DIRECTION
Format all of the data below as a numbered list, leaving out any blank lines.

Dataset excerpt
----

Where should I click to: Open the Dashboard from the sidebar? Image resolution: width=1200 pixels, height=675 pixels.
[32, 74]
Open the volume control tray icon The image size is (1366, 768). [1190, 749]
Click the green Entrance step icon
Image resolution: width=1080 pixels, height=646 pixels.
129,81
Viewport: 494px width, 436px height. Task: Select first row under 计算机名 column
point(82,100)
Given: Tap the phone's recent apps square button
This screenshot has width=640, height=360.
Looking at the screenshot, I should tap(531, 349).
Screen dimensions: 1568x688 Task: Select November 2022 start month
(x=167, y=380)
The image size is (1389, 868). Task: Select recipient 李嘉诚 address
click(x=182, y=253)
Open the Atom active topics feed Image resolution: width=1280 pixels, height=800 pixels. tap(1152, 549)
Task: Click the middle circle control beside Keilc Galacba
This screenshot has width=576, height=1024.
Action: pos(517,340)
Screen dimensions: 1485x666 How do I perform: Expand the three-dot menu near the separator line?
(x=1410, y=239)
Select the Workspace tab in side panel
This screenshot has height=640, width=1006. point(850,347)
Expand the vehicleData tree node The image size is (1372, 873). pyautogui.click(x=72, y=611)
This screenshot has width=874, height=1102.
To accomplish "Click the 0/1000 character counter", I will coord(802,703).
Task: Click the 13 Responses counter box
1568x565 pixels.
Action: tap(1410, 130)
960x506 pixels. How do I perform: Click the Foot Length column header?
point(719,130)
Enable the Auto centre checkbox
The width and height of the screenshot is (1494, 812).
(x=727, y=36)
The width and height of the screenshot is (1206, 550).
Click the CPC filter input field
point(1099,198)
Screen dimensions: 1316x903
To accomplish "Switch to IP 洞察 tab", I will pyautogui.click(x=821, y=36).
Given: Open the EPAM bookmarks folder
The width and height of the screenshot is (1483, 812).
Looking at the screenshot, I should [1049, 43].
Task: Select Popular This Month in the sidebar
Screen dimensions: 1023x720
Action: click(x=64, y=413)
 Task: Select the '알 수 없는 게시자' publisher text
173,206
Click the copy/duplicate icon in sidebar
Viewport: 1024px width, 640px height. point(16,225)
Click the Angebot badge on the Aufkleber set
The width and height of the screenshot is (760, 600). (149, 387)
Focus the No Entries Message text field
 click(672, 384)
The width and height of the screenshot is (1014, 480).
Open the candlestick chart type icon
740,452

----

OUTPUT BELOW
1. Where should I click to: Open the Dashboard from the sidebar? Image resolution: width=1200 pixels, height=675 pixels.
2. [32, 74]
3. Open the volume control tray icon The image size is (1366, 768). [1190, 749]
4. Click the green Entrance step icon
5. Image resolution: width=1080 pixels, height=646 pixels.
6. 129,81
7. Viewport: 494px width, 436px height. Task: Select first row under 计算机名 column
8. point(82,100)
9. Given: Tap the phone's recent apps square button
10. This screenshot has width=640, height=360.
11. Looking at the screenshot, I should tap(531, 349).
12. Screen dimensions: 1568x688 Task: Select November 2022 start month
13. (x=167, y=380)
14. The image size is (1389, 868). Task: Select recipient 李嘉诚 address
15. click(x=182, y=253)
16. Open the Atom active topics feed Image resolution: width=1280 pixels, height=800 pixels. tap(1152, 549)
17. Task: Click the middle circle control beside Keilc Galacba
18. This screenshot has width=576, height=1024.
19. Action: pos(517,340)
20. Screen dimensions: 1485x666 How do I perform: Expand the three-dot menu near the separator line?
21. (x=1410, y=239)
22. Select the Workspace tab in side panel
23. This screenshot has height=640, width=1006. point(850,347)
24. Expand the vehicleData tree node The image size is (1372, 873). pyautogui.click(x=72, y=611)
25. This screenshot has width=874, height=1102.
26. To accomplish "Click the 0/1000 character counter", I will coord(802,703).
27. Task: Click the 13 Responses counter box
28. 1568x565 pixels.
29. Action: tap(1410, 130)
30. 960x506 pixels. How do I perform: Click the Foot Length column header?
31. point(719,130)
32. Enable the Auto centre checkbox
33. The width and height of the screenshot is (1494, 812).
34. (x=727, y=36)
35. The width and height of the screenshot is (1206, 550).
36. Click the CPC filter input field
37. point(1099,198)
38. Screen dimensions: 1316x903
39. To accomplish "Switch to IP 洞察 tab", I will pyautogui.click(x=821, y=36).
40. Given: Open the EPAM bookmarks folder
41. The width and height of the screenshot is (1483, 812).
42. Looking at the screenshot, I should [1049, 43].
43. Task: Select Popular This Month in the sidebar
44. Screen dimensions: 1023x720
45. Action: click(x=64, y=413)
46.  Task: Select the '알 수 없는 게시자' publisher text
47. 173,206
48. Click the copy/duplicate icon in sidebar
49. Viewport: 1024px width, 640px height. point(16,225)
50. Click the Angebot badge on the Aufkleber set
51. The width and height of the screenshot is (760, 600). (149, 387)
52. Focus the No Entries Message text field
53.  click(672, 384)
54. The width and height of the screenshot is (1014, 480).
55. Open the candlestick chart type icon
56. 740,452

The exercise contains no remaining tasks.